Sway outside Sacred Electric

How long have you been tattooing?
I never know, it’s like ten or eleven years maybe. The guy I always used to ask was my old shop manager, my best friend. I tattooed him right at the beginning – so he knows. My memory is shit, but he’s in Newcastle now.

So you said your first seven years were in street shops?
Seven years in Newcastle was just pure street shops. The first place I worked was a place called Viking, and it was all 80s flash, you got the biker magazines, and you’d photocopy it yourself and colour it all in. Loads of Cherry Creek and Celtic. It was like £10 minimum, £30 an hour. It was just the worst. I really appreciate the dudes that took me on and gave me a chance, I’m thankful to them.

Are they still going?
Yeah, they were brothers that owned it. One of them has gone and opened his own now. It was a small Pitt Village tattoo shop, but it was the only one around. I used to keep a knuckle duster permanently in my back pocket. I was terrified! In my first week he told me, ‘You put a foot wrong, I’m gonna break your fucking thumbs, and you’ll never tattoo.’

I went from there to another street shop, the busiest place around in my home town. Even before I got tattooed, I used to tell people to go there to get tattooed. That was the one good shop; it was the only good shop in Newcastle. Then when I ended up working there, walk-in days were like 20 tattoos a day. Just sit down and work. I was like, ‘I haven’t got enough grips for this.’ Used to have to go and sit and scrub everything halfway through the day and sterilize them. You’d get there in the morning at 9 AM, and there’d be a queue of 40 people. It was like a busy seaside town shop. For a while, I was the only guy there doing Japanese. I did Japanese solid for like two years. That was all I did, which I still like doing. It’s the best way to learn, Steve Byrne said it years ago. If you want to learn to tattoo go to a street shop, if you can put a star on straight and tribal in black, you can do anything. That’s your basics, it covers you, you’re used to a tight three to a 14 round. Bit of soft black and grey, a bit of everything. It sort of gives you the skills to do it.

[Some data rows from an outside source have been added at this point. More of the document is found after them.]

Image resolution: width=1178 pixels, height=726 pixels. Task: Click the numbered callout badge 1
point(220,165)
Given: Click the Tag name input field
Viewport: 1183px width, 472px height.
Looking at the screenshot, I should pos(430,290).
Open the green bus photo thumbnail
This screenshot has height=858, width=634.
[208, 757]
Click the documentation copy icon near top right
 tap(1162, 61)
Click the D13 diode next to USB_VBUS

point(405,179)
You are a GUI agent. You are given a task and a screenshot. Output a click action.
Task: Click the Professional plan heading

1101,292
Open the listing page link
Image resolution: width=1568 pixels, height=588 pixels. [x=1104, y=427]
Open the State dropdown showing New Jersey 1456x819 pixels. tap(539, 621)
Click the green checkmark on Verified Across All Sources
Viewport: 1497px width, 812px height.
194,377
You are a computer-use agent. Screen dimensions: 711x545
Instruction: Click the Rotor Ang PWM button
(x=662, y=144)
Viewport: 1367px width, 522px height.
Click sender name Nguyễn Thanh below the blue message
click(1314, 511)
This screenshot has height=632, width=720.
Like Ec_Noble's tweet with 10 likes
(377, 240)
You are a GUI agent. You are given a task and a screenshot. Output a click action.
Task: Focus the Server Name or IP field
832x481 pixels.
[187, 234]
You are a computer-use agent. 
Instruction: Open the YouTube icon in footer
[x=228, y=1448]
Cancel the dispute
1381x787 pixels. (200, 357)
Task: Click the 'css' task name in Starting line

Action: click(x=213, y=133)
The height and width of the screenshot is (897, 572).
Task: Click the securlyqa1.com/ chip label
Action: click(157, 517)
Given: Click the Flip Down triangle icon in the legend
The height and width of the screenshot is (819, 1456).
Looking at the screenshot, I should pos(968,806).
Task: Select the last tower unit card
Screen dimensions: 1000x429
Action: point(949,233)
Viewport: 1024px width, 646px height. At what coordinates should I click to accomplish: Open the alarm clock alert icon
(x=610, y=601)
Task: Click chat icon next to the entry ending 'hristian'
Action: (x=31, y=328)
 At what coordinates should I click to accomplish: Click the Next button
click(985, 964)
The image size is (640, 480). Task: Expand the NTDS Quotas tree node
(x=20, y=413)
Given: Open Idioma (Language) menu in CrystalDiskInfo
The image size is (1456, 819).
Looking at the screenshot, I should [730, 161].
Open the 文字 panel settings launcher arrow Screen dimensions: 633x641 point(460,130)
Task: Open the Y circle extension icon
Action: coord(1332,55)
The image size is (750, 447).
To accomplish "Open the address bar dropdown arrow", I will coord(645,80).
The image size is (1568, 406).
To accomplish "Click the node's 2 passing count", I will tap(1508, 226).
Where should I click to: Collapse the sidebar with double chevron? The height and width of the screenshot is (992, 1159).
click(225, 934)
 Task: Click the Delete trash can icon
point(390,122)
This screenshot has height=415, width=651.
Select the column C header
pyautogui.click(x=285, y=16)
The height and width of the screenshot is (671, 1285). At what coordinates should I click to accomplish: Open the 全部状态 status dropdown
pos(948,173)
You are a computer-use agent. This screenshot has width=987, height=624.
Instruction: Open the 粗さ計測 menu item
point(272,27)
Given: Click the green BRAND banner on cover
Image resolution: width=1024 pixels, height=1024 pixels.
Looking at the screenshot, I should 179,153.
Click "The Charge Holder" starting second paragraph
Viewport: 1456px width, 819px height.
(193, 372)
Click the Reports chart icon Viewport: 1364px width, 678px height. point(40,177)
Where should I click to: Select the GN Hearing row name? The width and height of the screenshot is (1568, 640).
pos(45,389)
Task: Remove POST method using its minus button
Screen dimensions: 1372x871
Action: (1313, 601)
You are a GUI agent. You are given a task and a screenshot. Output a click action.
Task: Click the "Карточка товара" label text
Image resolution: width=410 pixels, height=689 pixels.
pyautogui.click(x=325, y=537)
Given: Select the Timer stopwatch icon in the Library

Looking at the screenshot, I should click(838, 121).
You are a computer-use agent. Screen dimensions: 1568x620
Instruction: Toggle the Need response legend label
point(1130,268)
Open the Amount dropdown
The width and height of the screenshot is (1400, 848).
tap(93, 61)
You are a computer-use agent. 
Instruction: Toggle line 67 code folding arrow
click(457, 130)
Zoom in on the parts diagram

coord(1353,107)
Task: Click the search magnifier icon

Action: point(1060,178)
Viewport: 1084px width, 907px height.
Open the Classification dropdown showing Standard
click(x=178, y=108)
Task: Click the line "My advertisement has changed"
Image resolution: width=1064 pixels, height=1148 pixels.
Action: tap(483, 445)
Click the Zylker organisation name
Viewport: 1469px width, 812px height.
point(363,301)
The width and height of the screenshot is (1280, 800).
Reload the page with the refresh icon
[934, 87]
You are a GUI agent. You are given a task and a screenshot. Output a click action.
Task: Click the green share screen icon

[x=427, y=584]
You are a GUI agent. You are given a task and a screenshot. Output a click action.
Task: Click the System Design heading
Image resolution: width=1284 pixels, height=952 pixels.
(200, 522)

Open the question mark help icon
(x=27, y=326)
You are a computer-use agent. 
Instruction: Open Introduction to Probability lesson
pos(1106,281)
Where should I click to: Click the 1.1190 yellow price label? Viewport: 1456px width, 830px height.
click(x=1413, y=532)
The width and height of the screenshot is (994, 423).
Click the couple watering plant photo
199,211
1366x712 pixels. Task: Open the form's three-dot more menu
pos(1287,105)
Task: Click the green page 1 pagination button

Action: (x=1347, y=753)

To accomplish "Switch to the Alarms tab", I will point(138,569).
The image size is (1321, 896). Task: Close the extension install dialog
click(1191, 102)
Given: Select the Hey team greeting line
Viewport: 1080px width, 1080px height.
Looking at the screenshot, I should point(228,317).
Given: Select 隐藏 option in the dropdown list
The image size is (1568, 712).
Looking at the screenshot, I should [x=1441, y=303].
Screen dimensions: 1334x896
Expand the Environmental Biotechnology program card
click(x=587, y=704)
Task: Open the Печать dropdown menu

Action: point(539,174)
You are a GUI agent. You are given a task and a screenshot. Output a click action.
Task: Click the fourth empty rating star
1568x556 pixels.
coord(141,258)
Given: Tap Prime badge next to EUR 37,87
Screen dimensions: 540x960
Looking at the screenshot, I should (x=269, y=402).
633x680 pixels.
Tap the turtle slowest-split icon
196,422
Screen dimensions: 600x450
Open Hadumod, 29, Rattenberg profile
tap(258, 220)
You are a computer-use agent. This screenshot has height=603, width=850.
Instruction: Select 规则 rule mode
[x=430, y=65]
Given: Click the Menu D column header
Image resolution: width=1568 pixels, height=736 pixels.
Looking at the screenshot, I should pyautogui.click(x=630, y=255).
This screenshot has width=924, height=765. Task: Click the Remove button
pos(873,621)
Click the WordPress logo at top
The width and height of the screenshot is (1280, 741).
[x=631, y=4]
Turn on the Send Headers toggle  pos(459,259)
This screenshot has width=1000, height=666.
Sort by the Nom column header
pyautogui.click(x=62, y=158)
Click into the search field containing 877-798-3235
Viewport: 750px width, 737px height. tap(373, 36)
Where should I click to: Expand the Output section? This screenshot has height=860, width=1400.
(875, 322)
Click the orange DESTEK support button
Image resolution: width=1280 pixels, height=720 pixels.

That’s the thing with walk-in shops, you learn that part of tattooing, but you’re also learning how to deal with customers on the spot and working under pressure.
You become 70% con man and 30% tattooist because people come in with just the worst idea that they’ve thought of themselves. We used to have a wall of shame of all the stuff people had drawn themselves and wanted to be tattooed. It was huge. But you just learn to try and talk them round – ‘This will look better.’ For years, I used to draw two things when I worked in a walk-in shop. When they wanted custom, I’d draw what I knew they wanted, and I’d draw my own version of it. I’d hide the other and show them my version. If they didn’t go for it, I’d show them the other one. It was just years of drawing two for everything because I didn’t have the confidence to say, ‘No, you shouldn’t have that, this would be better.’

Painting by Sway at Sacred Electric

Where did things change from there?
It’s those TV shows. I remember when Miami ink came out. A big billboard for it was outside one of the street shops I worked at. When that was there, everyone came in wanting that big snake that was on someone’s belly or arm or something. We got loads of people coming in and asking for Japanese snakes. No one had ever really asked for those before. It was awesome! It kind of opened people’s eyes to the idea that you don’t have to get a rose with ‘mum’ written in it.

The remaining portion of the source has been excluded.